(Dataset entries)
::::::::
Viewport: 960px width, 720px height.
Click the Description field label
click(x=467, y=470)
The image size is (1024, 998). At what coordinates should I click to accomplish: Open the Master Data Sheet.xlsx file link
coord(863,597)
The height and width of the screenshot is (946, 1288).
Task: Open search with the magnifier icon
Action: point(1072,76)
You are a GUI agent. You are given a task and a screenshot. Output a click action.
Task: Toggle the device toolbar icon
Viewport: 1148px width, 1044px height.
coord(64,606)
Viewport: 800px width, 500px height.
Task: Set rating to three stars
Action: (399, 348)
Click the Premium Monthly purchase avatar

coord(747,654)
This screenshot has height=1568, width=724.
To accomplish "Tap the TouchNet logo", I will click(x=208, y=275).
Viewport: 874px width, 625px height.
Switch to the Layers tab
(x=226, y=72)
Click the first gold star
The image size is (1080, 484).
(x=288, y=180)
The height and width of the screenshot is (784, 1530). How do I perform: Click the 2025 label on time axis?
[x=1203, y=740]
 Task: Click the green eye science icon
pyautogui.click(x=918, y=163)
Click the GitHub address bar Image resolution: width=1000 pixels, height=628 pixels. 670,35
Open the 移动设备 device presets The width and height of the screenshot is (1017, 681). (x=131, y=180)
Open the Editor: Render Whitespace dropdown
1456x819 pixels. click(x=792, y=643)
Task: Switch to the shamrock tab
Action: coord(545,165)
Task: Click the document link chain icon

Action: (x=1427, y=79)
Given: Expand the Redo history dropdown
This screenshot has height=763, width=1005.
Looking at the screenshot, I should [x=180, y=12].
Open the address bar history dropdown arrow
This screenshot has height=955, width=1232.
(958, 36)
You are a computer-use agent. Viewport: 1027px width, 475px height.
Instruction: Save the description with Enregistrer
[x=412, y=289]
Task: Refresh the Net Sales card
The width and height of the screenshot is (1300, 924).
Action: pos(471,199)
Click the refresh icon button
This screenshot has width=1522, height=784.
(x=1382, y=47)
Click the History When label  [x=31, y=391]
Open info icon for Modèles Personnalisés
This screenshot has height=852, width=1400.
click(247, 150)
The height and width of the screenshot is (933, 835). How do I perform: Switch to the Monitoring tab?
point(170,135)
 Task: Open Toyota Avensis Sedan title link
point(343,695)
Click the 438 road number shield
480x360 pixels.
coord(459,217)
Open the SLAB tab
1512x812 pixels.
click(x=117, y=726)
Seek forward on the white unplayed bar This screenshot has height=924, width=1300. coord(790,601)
::::::::
**Short task:**
Pull out every line of the entries above that contains the string "link", matching case exactly.

**Exercise answer:**
The image size is (1024, 998). At what coordinates should I click to accomplish: Open the Master Data Sheet.xlsx file link
Task: Click the document link chain icon
 Task: Open Toyota Avensis Sedan title link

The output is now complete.